Under the hood – Linq’s Where*Iterators
Many of the LINQ extension methods have ‘optimisations’ which essentially violate the Liskov Substution Principal and peek
for stronger types on the collections passed as parameters, in order to apply performance improvements. An example is this optimisation is the WhereListIterator and WhereArrayIterator classes.
At first glance, chaining Where
clauses in LINQ seems like a bad idea:
// Approach 1 : Chained Wheres
var result = Foos
.Where(f => predicate1(f))
.Where(f => predicate2(f))
...
In a naive implementation (where each Where filter needed to be executed to completion, in sequence), the expectation would be a complexity of
O(N) + O(N-x)
total iterations, where x is the number of elements eliminated by predicate1.

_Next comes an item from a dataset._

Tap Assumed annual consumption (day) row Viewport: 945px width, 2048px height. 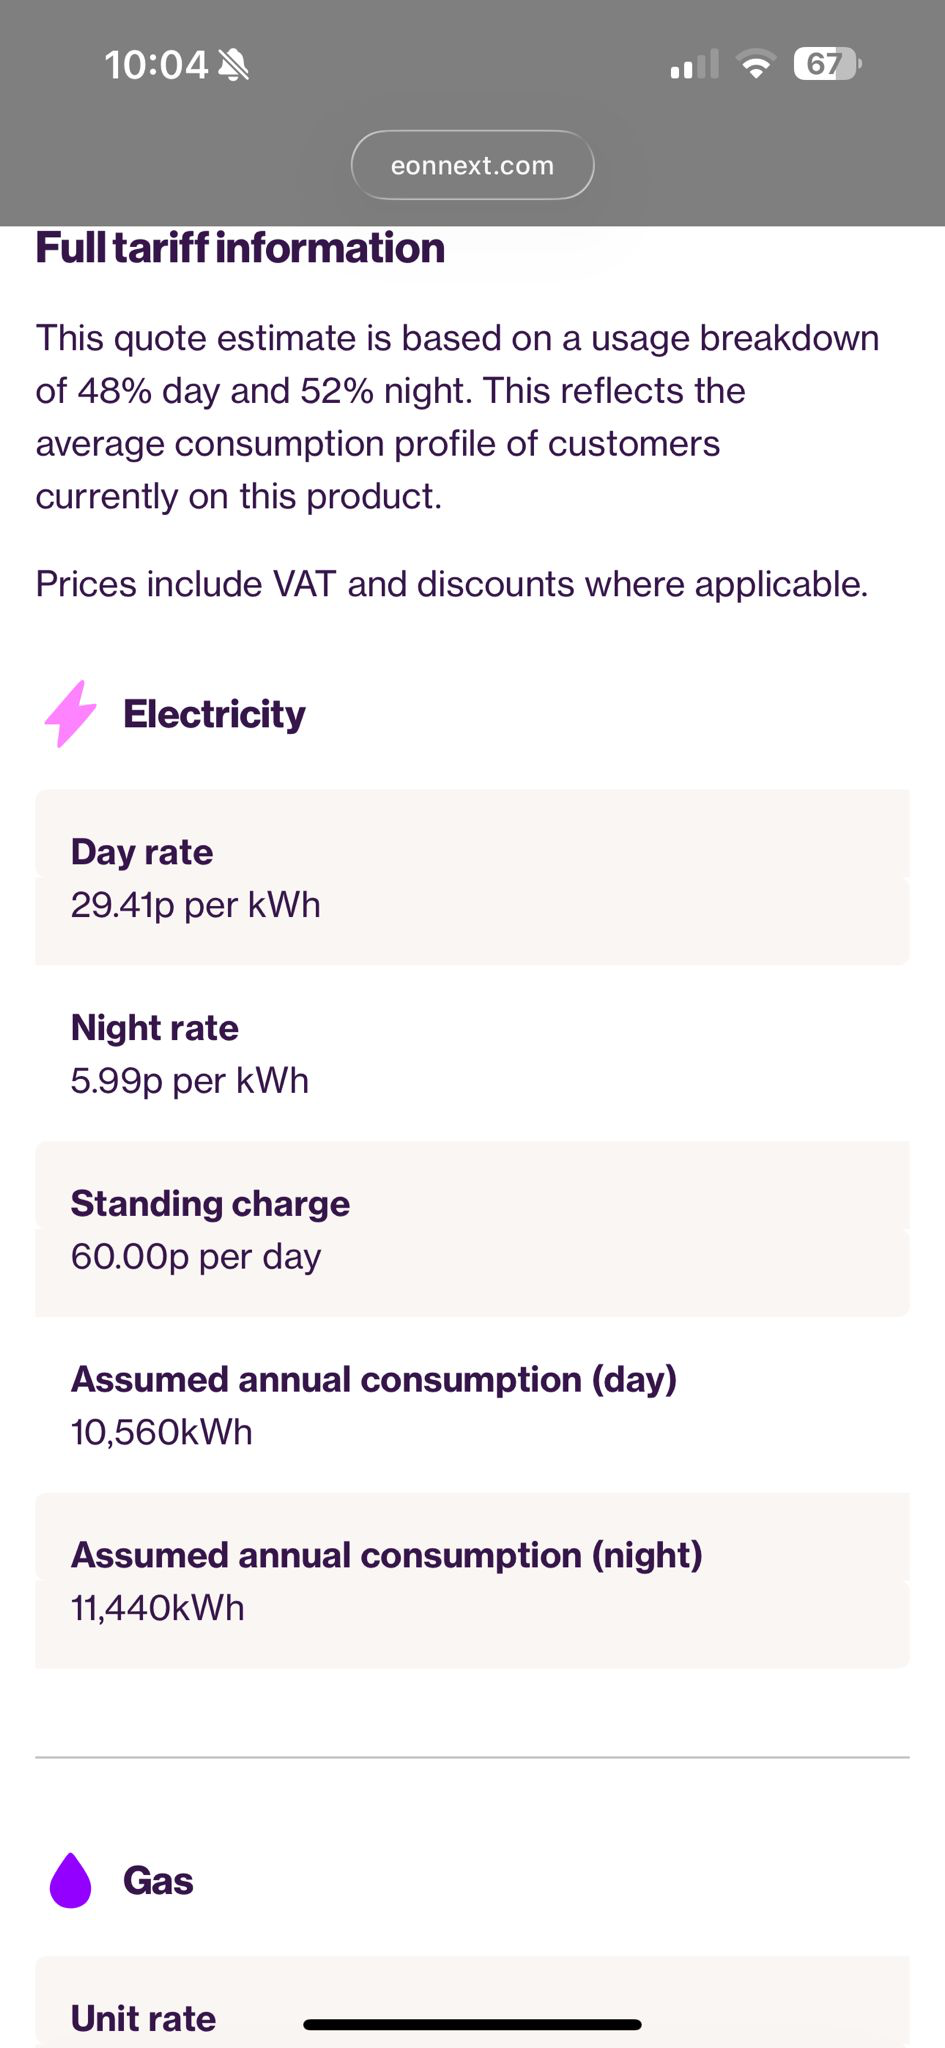click(472, 1405)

Seemingly a more optimal O(N)
approach is to apply both predicates would be in a single pass:
// Approach 2 : Predicates combined into a single pass
var result = Foos
.Where(f => predicate1(f) && predicate2(f))
However, it turns out that this fear is unfounded: there are specialised branches in IEnumerable.Where
which check the source collection for the presence of an existing Iterator. If the type is an iterator, the second predicate can simply chained to the source’s iterator, rather than starting a new iterator.
From the source:
Note that both approaches will still benefit from short circuit evaluation of the predicates. In either case, if predicate1(f) is false for an element, then evaluation of predicate2(f) for that element will be skipped.
This avoids the need for a second iterator – i.e. chaining multiple .Where
expressions will require just the one iteration.
This optimisation is of considerable importance in the use of conditional parameters to dynamically compose an IEnumerable or IQueryable, e.g. patterns using an approach like:
var query = Foos.Where(f => f.IsActive); // Always applied
if (parameter1.HasValue)
{
query = query.Where(f => f.SomeField == parameter1.Value); // Conditionally applied
}
... Other conditional parameters
var results = await query.ToListAsync();
Footnote
The performance of the approaches in Option1 and Option2 are still not identical, as there are clearly 2 lambdas created for predicate1 and predicate2, so when executed in memory, there’s still* the potential for additional function call overhead on each loop when executing the predicates (i.e. combining, rather than chaining the lambdas is still more performant in memory, although the IQueryable / Expression tree overloads will likely map to equivalent SQL)
* The function call overhead could be eliminated if the lambdas were inlined. However, it’s unlikely as to whether lambdas will be inlined by the JITter.